## Work to complete
Output all entries verbatim. Skip pictures.

*** Opening Entries supplied ***

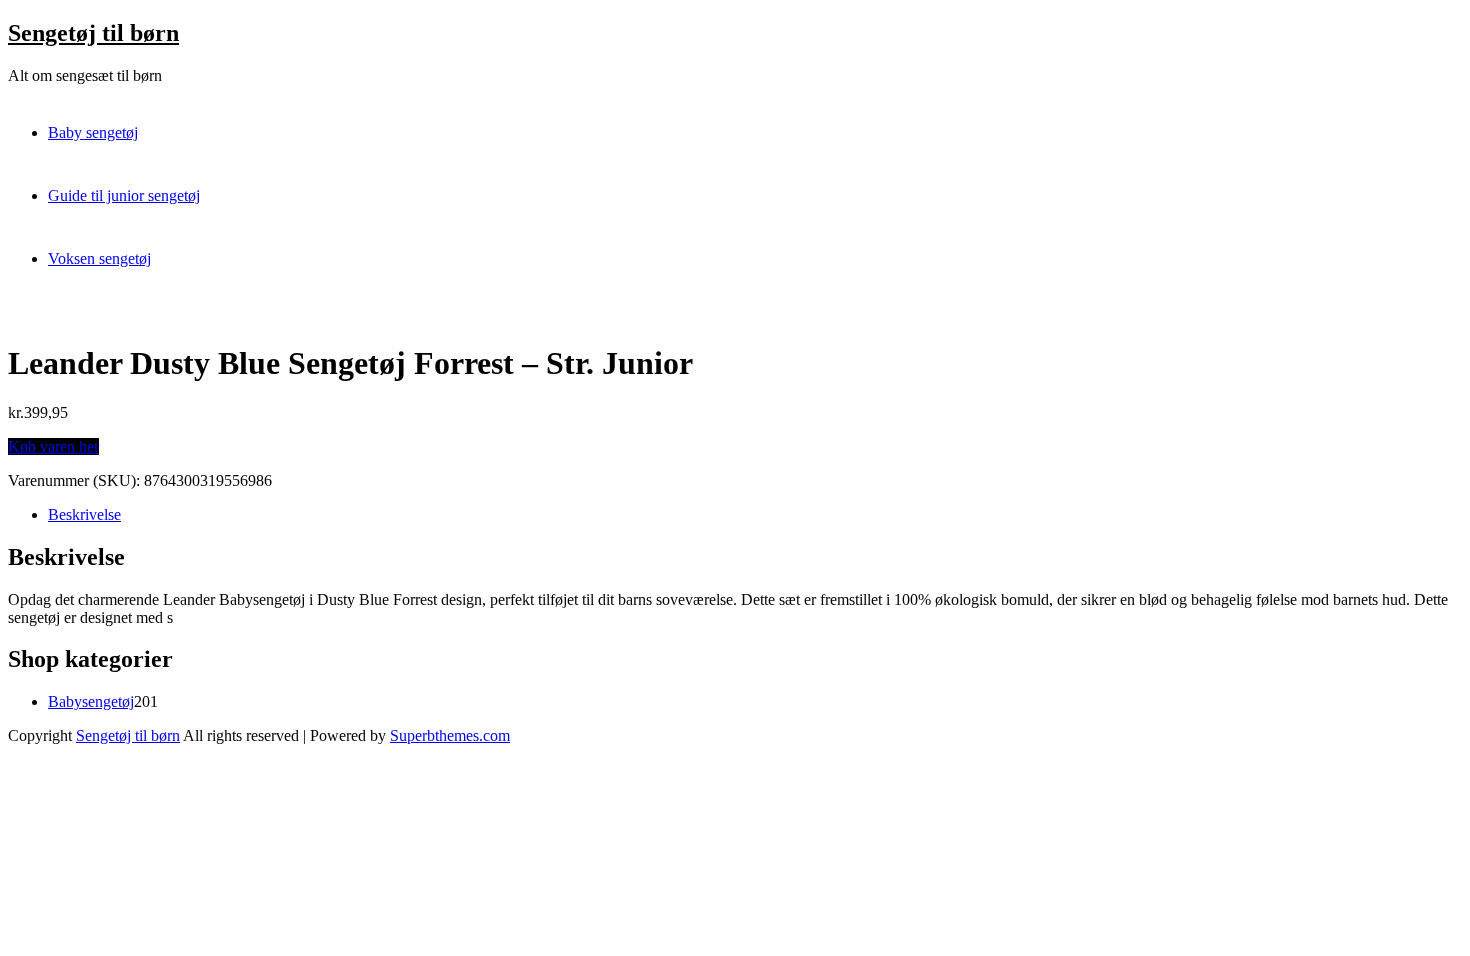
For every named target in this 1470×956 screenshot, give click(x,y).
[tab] (755, 515)
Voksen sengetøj (99, 258)
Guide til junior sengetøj (124, 195)
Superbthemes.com (450, 735)
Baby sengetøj (93, 132)
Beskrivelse (84, 514)
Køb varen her (53, 446)
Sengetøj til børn (93, 33)
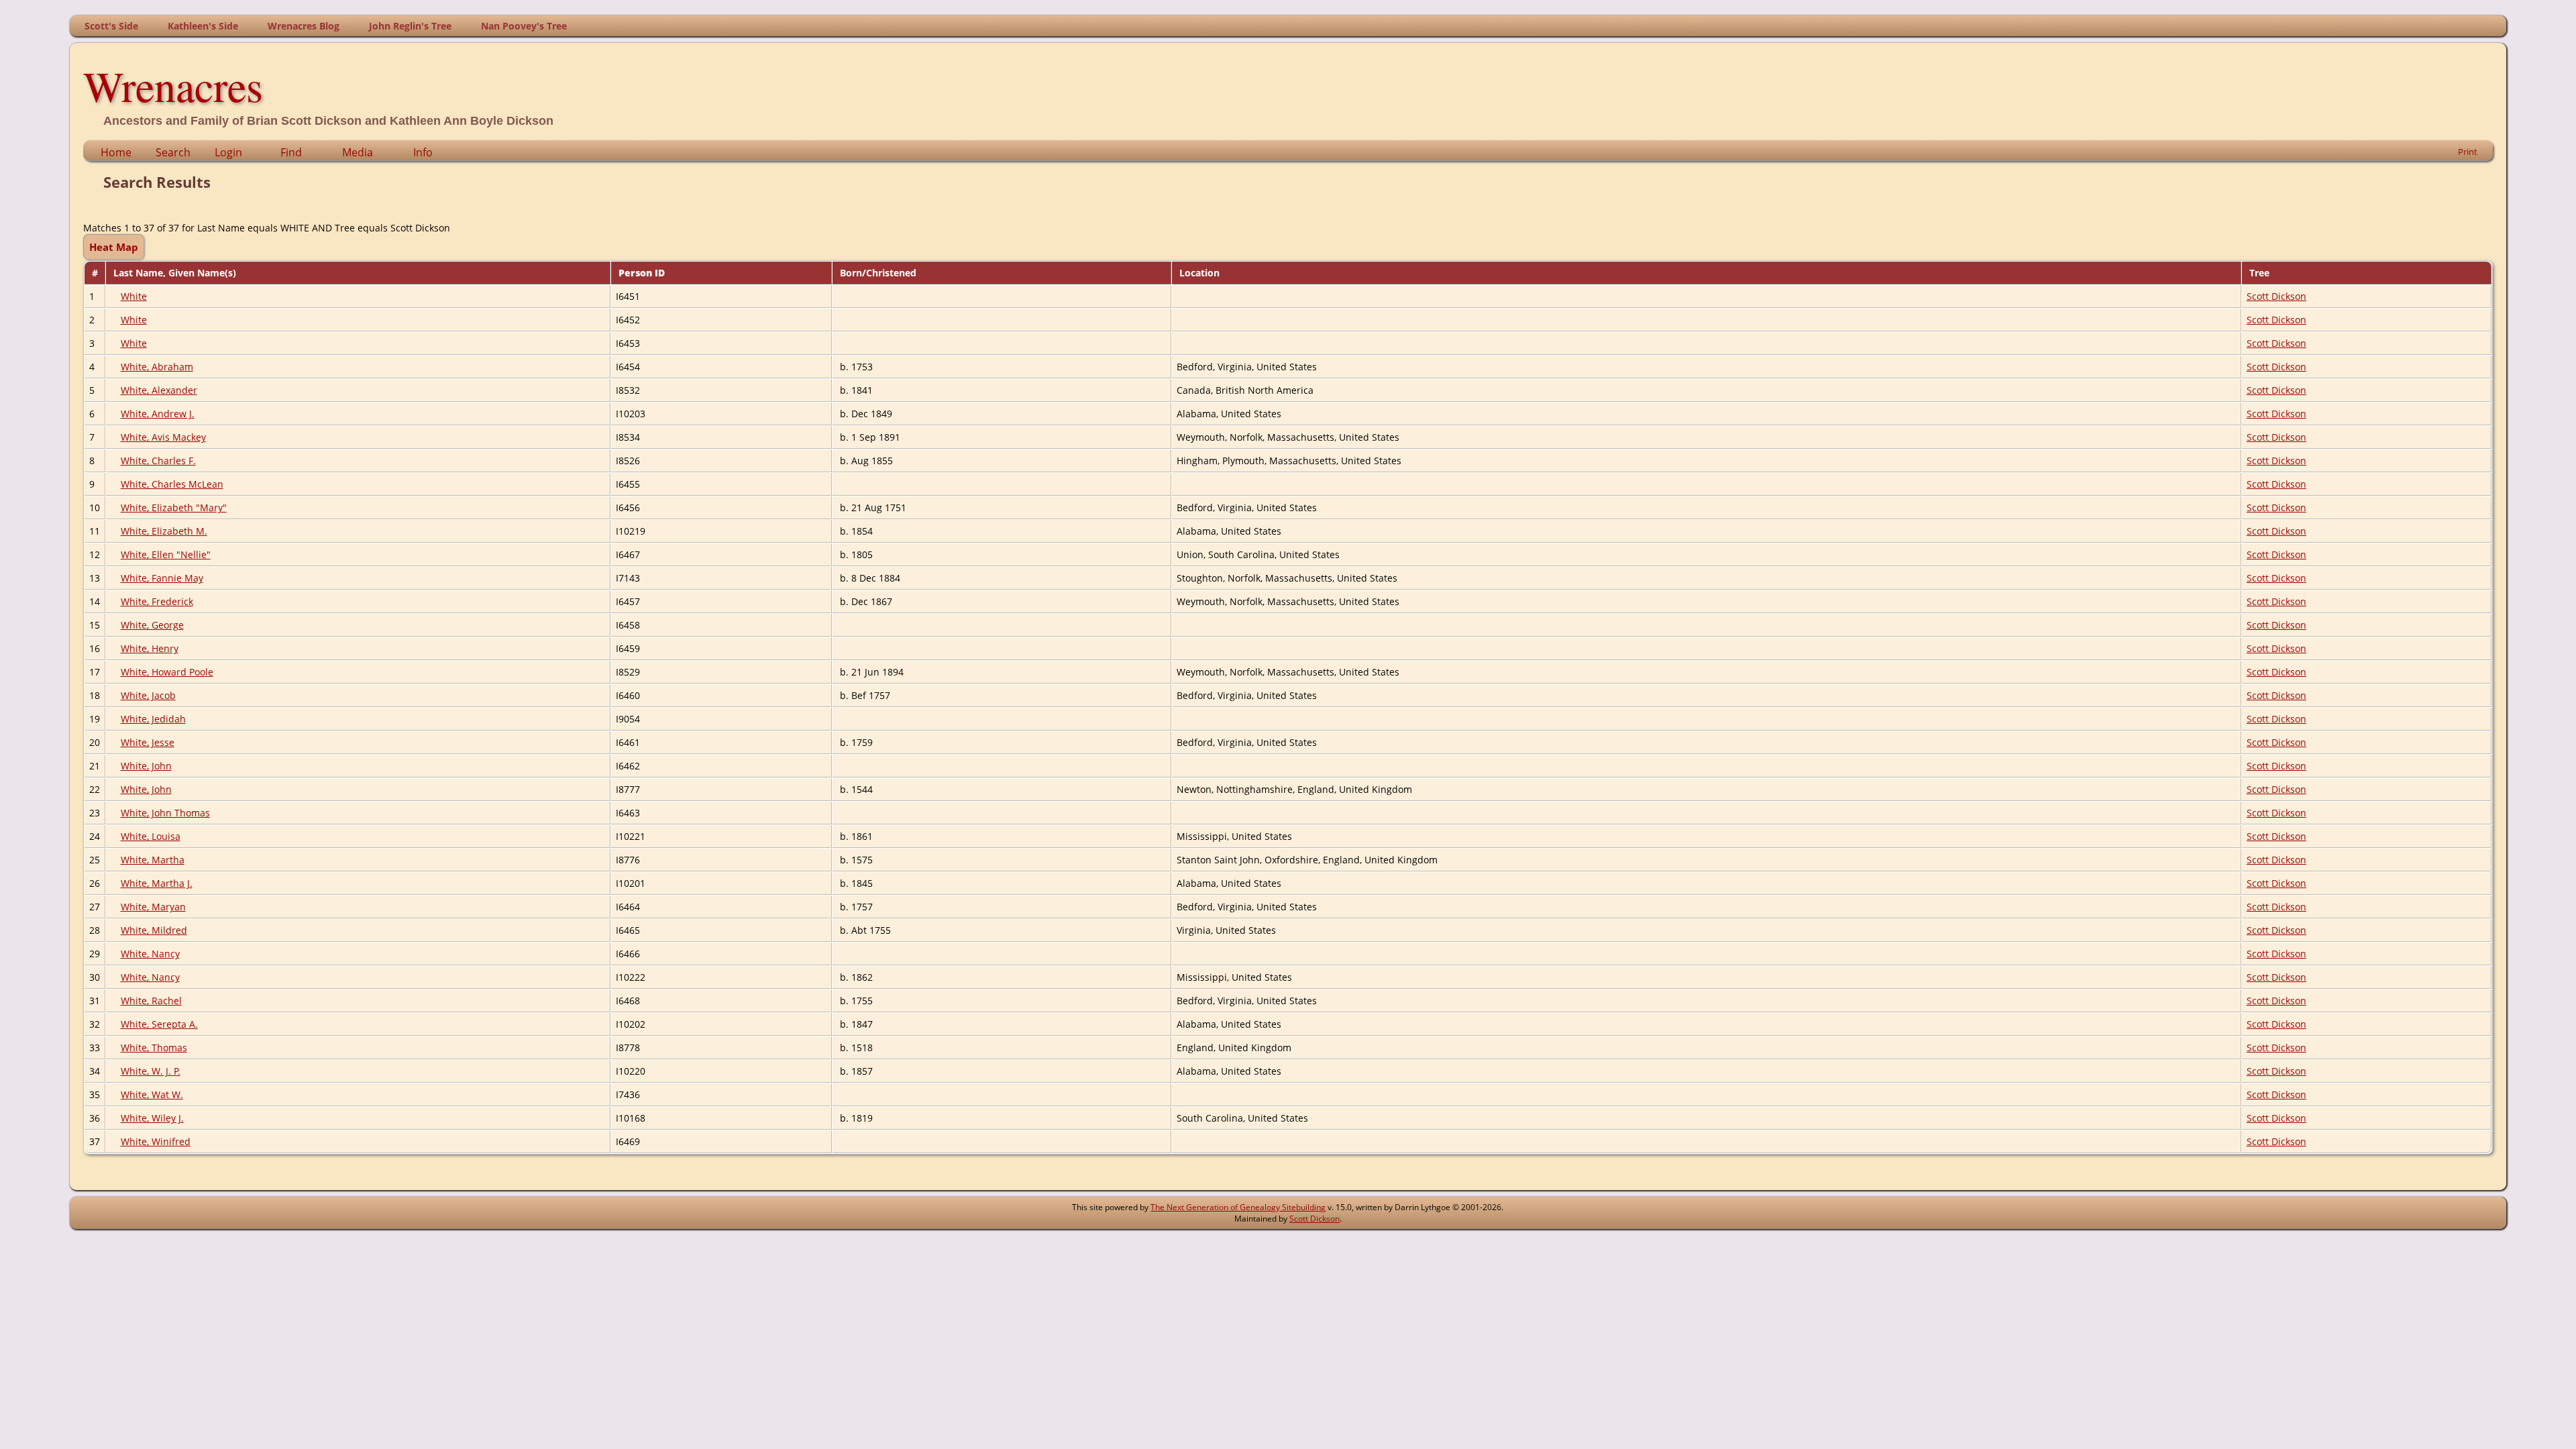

*** Closing Entries supplied ***

## Completed task
For every named target in this 1470×956 screenshot, give click(x,y).
[tab] (755, 515)
Voksen sengetøj (99, 258)
Guide til junior sengetøj (124, 195)
Superbthemes.com (450, 735)
Baby sengetøj (93, 132)
Beskrivelse (84, 514)
Køb varen her (53, 446)
Sengetøj til børn (93, 33)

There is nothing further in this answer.